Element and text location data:
-- begin --
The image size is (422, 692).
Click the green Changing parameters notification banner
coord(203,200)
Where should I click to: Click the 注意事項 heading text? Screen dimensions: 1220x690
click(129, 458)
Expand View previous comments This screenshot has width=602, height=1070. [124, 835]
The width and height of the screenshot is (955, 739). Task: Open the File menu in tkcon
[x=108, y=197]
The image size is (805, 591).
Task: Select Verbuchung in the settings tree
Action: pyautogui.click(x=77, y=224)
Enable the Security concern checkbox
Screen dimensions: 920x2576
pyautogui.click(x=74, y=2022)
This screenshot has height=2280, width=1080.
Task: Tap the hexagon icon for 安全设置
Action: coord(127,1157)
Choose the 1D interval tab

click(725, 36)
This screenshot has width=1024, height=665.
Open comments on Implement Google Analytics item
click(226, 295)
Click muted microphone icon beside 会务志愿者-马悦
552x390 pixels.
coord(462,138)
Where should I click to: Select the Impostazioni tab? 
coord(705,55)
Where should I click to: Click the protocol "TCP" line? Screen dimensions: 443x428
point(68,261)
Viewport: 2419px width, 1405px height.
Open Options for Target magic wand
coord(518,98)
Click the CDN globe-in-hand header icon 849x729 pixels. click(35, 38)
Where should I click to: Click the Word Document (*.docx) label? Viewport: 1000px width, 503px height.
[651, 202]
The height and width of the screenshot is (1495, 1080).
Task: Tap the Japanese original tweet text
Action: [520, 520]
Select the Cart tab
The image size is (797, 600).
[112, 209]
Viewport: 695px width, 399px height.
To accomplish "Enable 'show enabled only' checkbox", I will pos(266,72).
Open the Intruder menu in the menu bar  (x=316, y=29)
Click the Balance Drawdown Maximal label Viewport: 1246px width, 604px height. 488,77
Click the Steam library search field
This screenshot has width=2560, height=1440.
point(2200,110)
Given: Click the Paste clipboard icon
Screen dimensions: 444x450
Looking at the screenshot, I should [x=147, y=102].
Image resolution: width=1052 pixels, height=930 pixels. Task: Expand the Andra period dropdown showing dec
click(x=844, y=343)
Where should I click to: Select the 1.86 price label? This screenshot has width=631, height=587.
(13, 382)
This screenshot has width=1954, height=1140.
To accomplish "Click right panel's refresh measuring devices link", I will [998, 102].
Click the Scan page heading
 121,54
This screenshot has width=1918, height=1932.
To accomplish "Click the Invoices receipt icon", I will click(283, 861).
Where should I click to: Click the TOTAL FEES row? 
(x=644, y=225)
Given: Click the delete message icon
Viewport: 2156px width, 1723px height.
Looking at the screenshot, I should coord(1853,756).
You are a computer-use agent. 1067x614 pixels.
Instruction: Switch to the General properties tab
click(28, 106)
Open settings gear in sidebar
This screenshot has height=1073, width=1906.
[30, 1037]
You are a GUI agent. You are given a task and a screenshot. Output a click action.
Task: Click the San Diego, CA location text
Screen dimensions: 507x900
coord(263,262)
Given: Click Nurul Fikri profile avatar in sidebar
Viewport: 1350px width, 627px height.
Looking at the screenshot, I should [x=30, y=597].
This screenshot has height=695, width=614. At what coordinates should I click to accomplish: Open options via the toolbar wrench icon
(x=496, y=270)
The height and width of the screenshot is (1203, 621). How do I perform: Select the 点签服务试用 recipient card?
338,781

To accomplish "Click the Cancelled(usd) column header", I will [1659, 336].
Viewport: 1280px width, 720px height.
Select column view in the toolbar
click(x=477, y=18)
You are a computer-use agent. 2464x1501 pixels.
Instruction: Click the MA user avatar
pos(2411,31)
-- end --
Requirement - Format every line of the data above as a JSON list of strings, one string per line, leaving out blank lines.

Written reply -
[
  "The image size is (422, 692).",
  "Click the green Changing parameters notification banner",
  "coord(203,200)",
  "Where should I click to: Click the 注意事項 heading text? Screen dimensions: 1220x690",
  "click(129, 458)",
  "Expand View previous comments This screenshot has width=602, height=1070. [124, 835]",
  "The width and height of the screenshot is (955, 739). Task: Open the File menu in tkcon",
  "[x=108, y=197]",
  "The image size is (805, 591).",
  "Task: Select Verbuchung in the settings tree",
  "Action: pyautogui.click(x=77, y=224)",
  "Enable the Security concern checkbox",
  "Screen dimensions: 920x2576",
  "pyautogui.click(x=74, y=2022)",
  "This screenshot has height=2280, width=1080.",
  "Task: Tap the hexagon icon for 安全设置",
  "Action: coord(127,1157)",
  "Choose the 1D interval tab",
  "click(725, 36)",
  "This screenshot has width=1024, height=665.",
  "Open comments on Implement Google Analytics item",
  "click(226, 295)",
  "Click muted microphone icon beside 会务志愿者-马悦",
  "552x390 pixels.",
  "coord(462,138)",
  "Where should I click to: Select the Impostazioni tab? ",
  "coord(705,55)",
  "Where should I click to: Click the protocol \"TCP\" line? Screen dimensions: 443x428",
  "point(68,261)",
  "Viewport: 2419px width, 1405px height.",
  "Open Options for Target magic wand",
  "coord(518,98)",
  "Click the CDN globe-in-hand header icon 849x729 pixels. click(35, 38)",
  "Where should I click to: Click the Word Document (*.docx) label? Viewport: 1000px width, 503px height.",
  "[651, 202]",
  "The height and width of the screenshot is (1495, 1080).",
  "Task: Tap the Japanese original tweet text",
  "Action: [520, 520]",
  "Select the Cart tab",
  "The image size is (797, 600).",
  "[112, 209]",
  "Viewport: 695px width, 399px height.",
  "To accomplish \"Enable 'show enabled only' checkbox\", I will pos(266,72).",
  "Open the Intruder menu in the menu bar  (x=316, y=29)",
  "Click the Balance Drawdown Maximal label Viewport: 1246px width, 604px height. 488,77",
  "Click the Steam library search field",
  "This screenshot has width=2560, height=1440.",
  "point(2200,110)",
  "Given: Click the Paste clipboard icon",
  "Screen dimensions: 444x450",
  "Looking at the screenshot, I should [x=147, y=102].",
  "Image resolution: width=1052 pixels, height=930 pixels. Task: Expand the Andra period dropdown showing dec",
  "click(x=844, y=343)",
  "Where should I click to: Select the 1.86 price label? This screenshot has width=631, height=587.",
  "(13, 382)",
  "This screenshot has width=1954, height=1140.",
  "To accomplish \"Click right panel's refresh measuring devices link\", I will [998, 102].",
  "Click the Scan page heading",
  " 121,54",
  "This screenshot has width=1918, height=1932.",
  "To accomplish \"Click the Invoices receipt icon\", I will click(283, 861).",
  "Where should I click to: Click the TOTAL FEES row? ",
  "(x=644, y=225)",
  "Given: Click the delete message icon",
  "Viewport: 2156px width, 1723px height.",
  "Looking at the screenshot, I should coord(1853,756).",
  "You are a computer-use agent. 1067x614 pixels.",
  "Instruction: Switch to the General properties tab",
  "click(28, 106)",
  "Open settings gear in sidebar",
  "This screenshot has height=1073, width=1906.",
  "[30, 1037]",
  "You are a GUI agent. You are given a task and a screenshot. Output a click action.",
  "Task: Click the San Diego, CA location text",
  "Screen dimensions: 507x900",
  "coord(263,262)",
  "Given: Click Nurul Fikri profile avatar in sidebar",
  "Viewport: 1350px width, 627px height.",
  "Looking at the screenshot, I should [x=30, y=597].",
  "This screenshot has height=695, width=614. At what coordinates should I click to accomplish: Open options via the toolbar wrench icon",
  "(x=496, y=270)",
  "The height and width of the screenshot is (1203, 621). How do I perform: Select the 点签服务试用 recipient card?",
  "338,781",
  "To accomplish \"Click the Cancelled(usd) column header\", I will [1659, 336].",
  "Viewport: 1280px width, 720px height.",
  "Select column view in the toolbar",
  "click(x=477, y=18)",
  "You are a computer-use agent. 2464x1501 pixels.",
  "Instruction: Click the MA user avatar",
  "pos(2411,31)"
]